§ What the task requires: Quote the records below in full, exactly as given, with the images taken out.
### Data for analysis ###
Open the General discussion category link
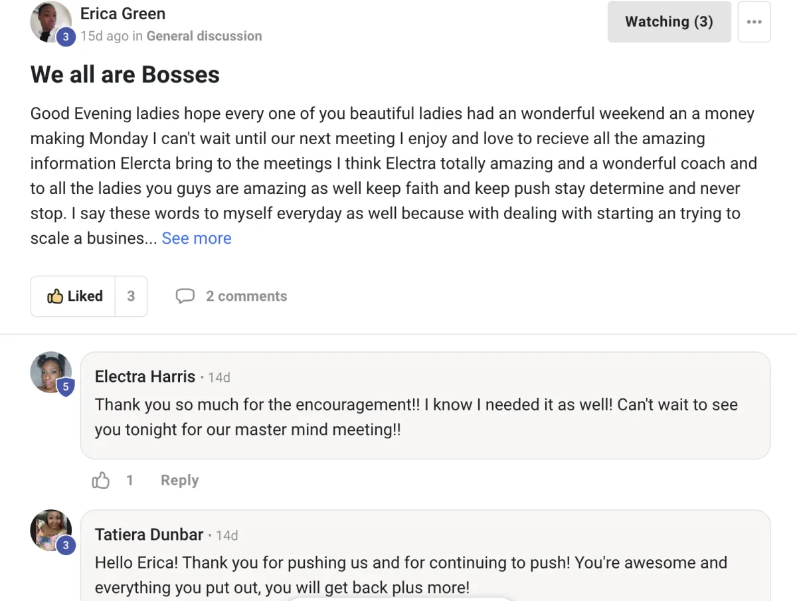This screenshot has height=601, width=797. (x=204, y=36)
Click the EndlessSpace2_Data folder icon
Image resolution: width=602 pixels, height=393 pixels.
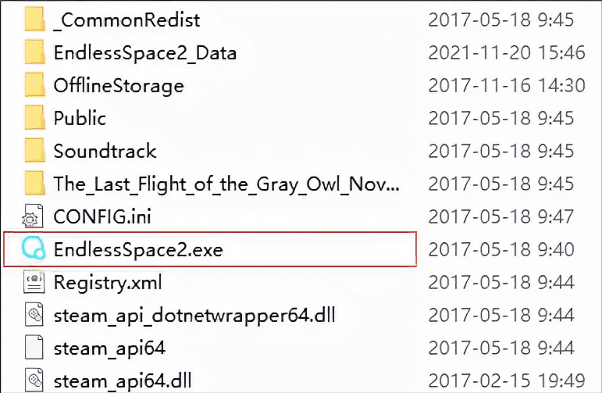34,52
###
§ Response box:
Open the General discussion category link
This screenshot has height=601, width=797. (x=204, y=36)
Click the EndlessSpace2_Data folder icon
Image resolution: width=602 pixels, height=393 pixels.
34,52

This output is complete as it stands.